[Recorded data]

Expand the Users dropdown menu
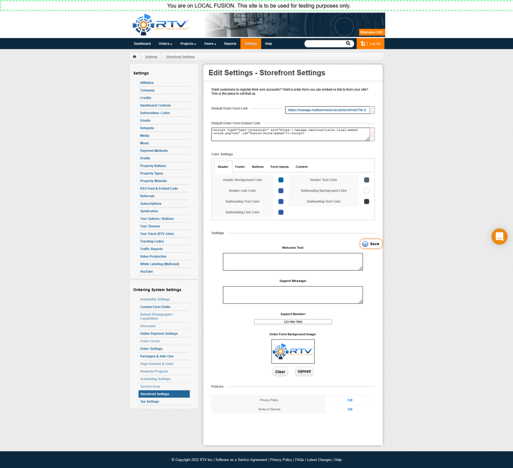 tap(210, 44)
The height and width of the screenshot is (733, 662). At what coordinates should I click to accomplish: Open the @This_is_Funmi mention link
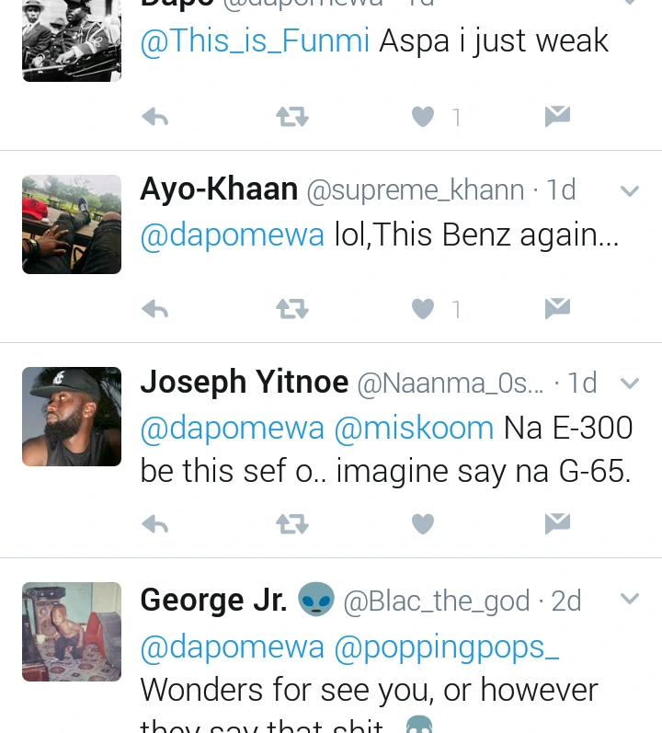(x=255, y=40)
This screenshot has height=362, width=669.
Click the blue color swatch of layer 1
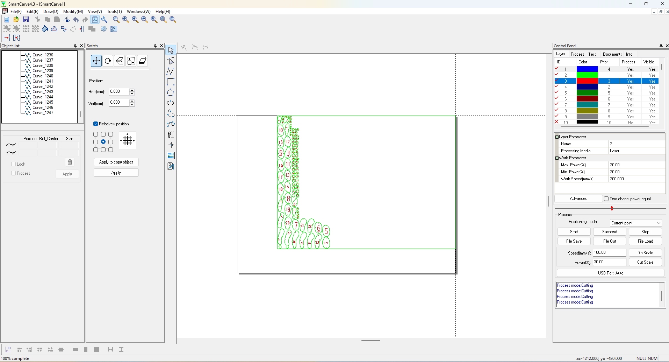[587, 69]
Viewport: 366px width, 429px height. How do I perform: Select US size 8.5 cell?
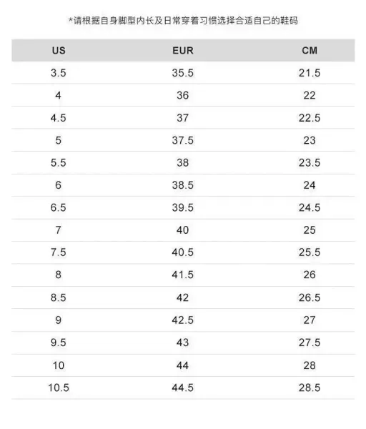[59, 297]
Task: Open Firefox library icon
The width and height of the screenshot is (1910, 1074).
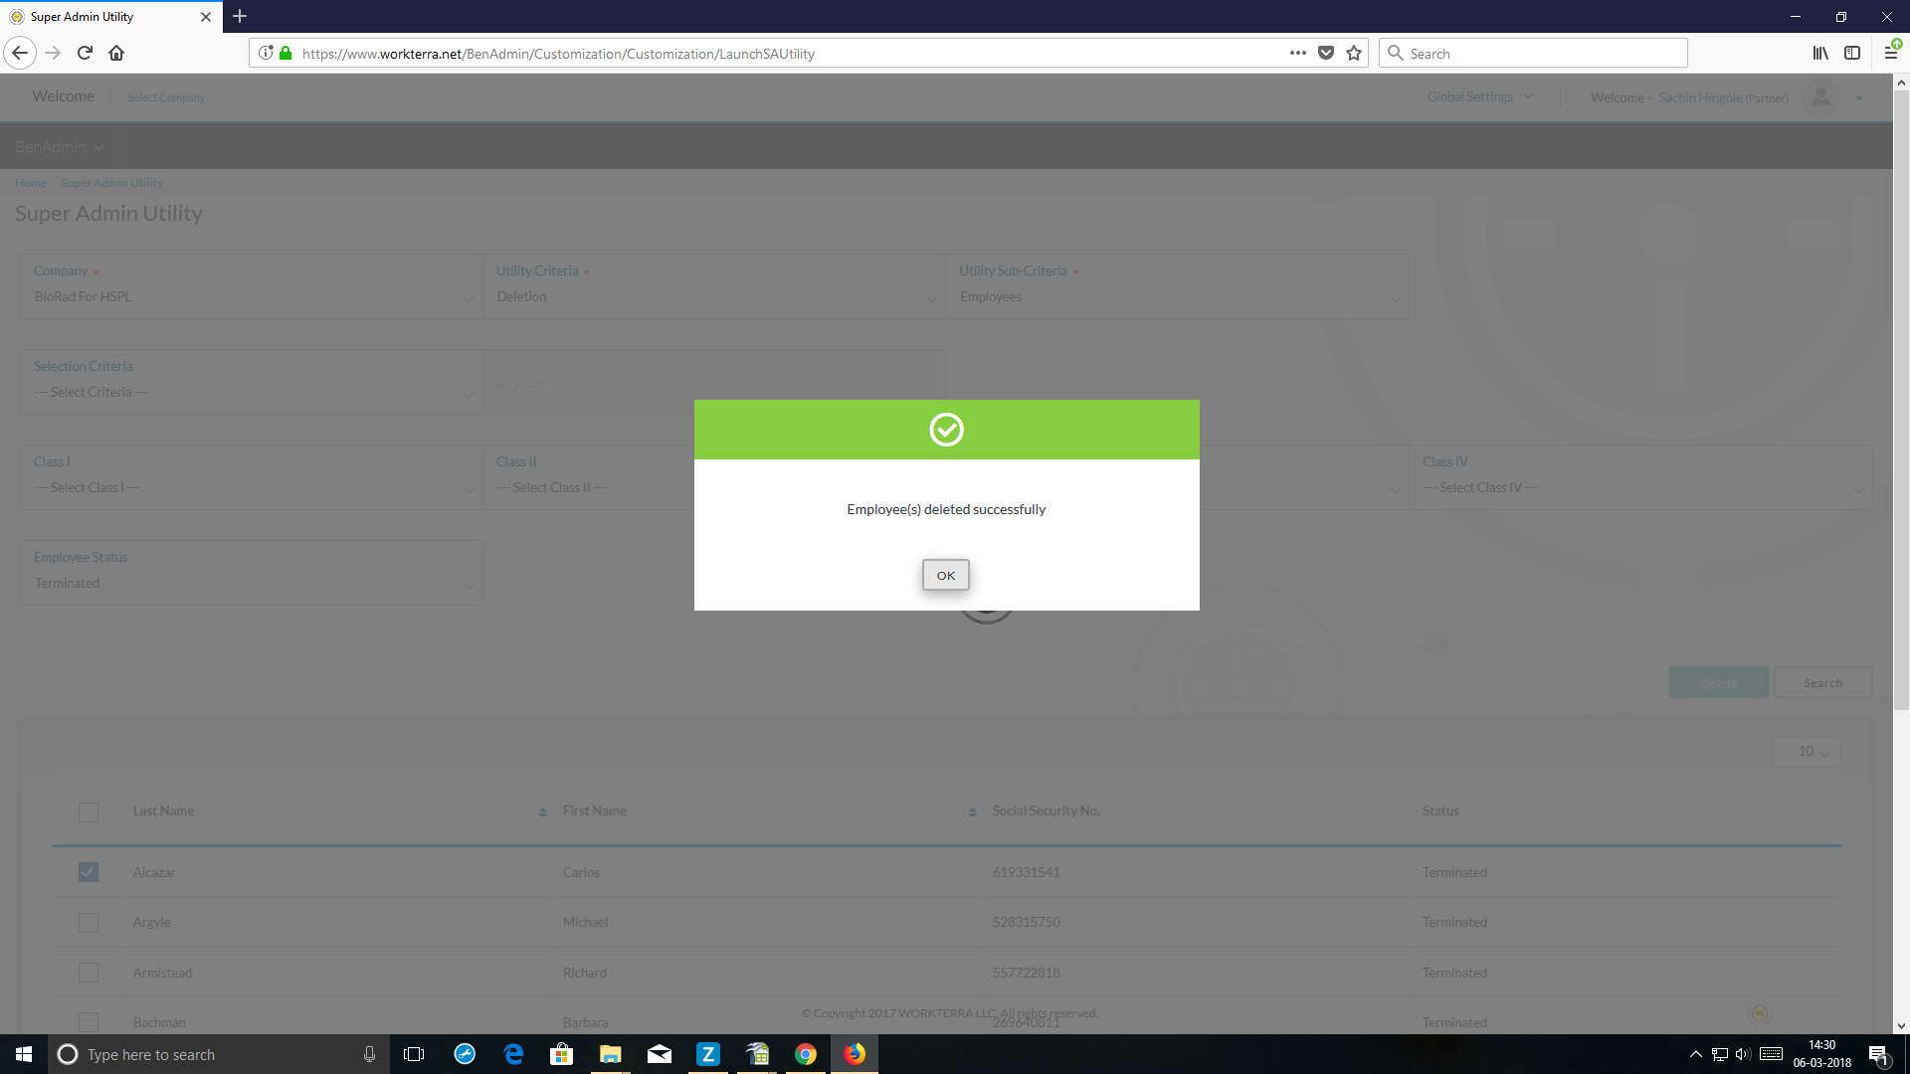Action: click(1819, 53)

WHAT YOU WILL DO =>
Replace "screenshot" with "screen capture" in every one of the lines above, leaving everything else unchanged. Omit the pictures from your output.

EXPECTED OUTPUT =>
Expand the Users dropdown menu
 tap(210, 44)
The height and width of the screen capture is (733, 662). At what coordinates should I click to accomplish: Open the @This_is_Funmi mention link
(x=255, y=40)
This screen capture has height=362, width=669.
Click the blue color swatch of layer 1
[587, 69]
Viewport: 366px width, 429px height. How do I perform: Select US size 8.5 cell?
[59, 297]
Task: Open Firefox library icon
The width and height of the screen capture is (1910, 1074).
Action: click(1819, 53)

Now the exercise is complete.